So the news from Intel (INTC) today could be good news for the economy. The company, which released its second quarter results after the market closed today, beat Wall Street estimates, reporting revenue of $8 billion (beating the Street's expectation of $7.28 billion) and non-GAAP profits of $1 billion, or 18 cents per share (Wall Street had expected earnings of eight cents per share.) These numbers do not include a $1.45 billion antitrust fine from the European Union. If you take that into account, on a GAAP basis, the company actually posted a net loss of $398 million, or 7 cents per share. Gross margins were also strong, at 50.8 percent.

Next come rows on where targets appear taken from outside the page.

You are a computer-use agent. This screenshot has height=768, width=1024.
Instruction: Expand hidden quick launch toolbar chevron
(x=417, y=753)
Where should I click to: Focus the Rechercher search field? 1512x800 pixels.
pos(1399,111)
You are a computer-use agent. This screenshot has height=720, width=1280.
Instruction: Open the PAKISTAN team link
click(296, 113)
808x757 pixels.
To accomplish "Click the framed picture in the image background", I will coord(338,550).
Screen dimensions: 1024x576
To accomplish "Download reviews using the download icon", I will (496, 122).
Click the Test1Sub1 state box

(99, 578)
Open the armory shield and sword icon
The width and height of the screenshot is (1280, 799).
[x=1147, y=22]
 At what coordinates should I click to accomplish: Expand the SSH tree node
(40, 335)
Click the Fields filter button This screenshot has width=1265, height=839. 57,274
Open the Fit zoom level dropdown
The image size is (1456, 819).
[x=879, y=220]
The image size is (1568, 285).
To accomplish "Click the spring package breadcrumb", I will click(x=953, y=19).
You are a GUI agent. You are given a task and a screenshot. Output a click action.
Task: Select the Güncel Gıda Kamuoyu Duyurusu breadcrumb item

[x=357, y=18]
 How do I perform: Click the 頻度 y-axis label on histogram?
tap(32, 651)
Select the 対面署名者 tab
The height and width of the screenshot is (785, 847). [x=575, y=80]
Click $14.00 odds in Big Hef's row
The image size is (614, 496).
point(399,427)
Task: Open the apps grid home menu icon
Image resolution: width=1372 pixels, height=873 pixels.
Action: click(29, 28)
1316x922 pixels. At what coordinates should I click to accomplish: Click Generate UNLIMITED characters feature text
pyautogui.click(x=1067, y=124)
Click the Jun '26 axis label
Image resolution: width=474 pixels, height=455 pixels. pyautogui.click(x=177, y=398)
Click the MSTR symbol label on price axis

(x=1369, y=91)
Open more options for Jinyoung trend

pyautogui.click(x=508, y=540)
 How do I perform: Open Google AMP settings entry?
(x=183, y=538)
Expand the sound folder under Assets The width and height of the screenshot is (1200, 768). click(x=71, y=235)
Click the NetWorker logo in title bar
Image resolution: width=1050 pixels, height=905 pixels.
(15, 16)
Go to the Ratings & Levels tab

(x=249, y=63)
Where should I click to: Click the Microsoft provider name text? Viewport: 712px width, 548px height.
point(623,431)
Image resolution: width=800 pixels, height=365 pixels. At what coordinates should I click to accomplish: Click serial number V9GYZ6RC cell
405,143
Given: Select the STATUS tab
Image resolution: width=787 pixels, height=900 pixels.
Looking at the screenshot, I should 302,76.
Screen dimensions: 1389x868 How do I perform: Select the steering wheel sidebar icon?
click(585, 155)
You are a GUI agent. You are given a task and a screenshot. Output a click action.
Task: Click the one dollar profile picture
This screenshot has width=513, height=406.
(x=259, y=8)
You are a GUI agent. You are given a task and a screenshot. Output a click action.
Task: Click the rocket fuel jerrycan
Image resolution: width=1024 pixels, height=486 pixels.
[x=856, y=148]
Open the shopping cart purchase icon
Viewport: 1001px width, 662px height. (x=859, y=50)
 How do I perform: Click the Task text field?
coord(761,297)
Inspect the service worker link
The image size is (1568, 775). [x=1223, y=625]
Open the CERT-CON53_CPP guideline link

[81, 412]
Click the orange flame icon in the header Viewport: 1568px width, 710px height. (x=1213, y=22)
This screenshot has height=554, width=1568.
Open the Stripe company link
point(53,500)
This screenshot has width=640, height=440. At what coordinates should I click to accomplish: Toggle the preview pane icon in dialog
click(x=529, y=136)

The news from Intel is welcome relief. Just yesterday, Dell (DELL) announced disappointing earnings, dampening any hopes of a recovery. While Dell tried to put a positive spin on its earnings announcement, predicting that sales have stabilized and that there may be a slight increase in sales in the next quarter, the company said that the market for technology remains tough and that component prices from suppliers are high. As a result, profit margins were squeezed.
Intel's stronger-than-expected earnings come partly to strength in revenue of its Atom microprocessors and chipsets, which generated $362 million in revenue, up 65 percent from the prior quarter. The atom processors are used in netbooks, which have been strong sellers recently. They also reflect an improving market. While sales of personal computers have fallen swiftly during the recession, Intel has been saying, recently, that it believes a recovery is beginning.
Looking ahead, Intel is moving into new markets, making it less dependent on personal computer sales. The company recently announced a collaboration with the Finnish telecom company Nokia (NOK) which should bode well for the company as it creates mobile products with "Intel Inside."
Keep in mind that good news from Intel could mean good news down the road for companies such as Dell, Microsoft (MSFT) and Hewlett Packard (HPQ) as they upgrade their operating systems to Windows 7 and turn to Intel for more processors.
Intel says that looking forward to the third quarter, revenues should come in around $8.5 billion, with gross margins of 53 percent.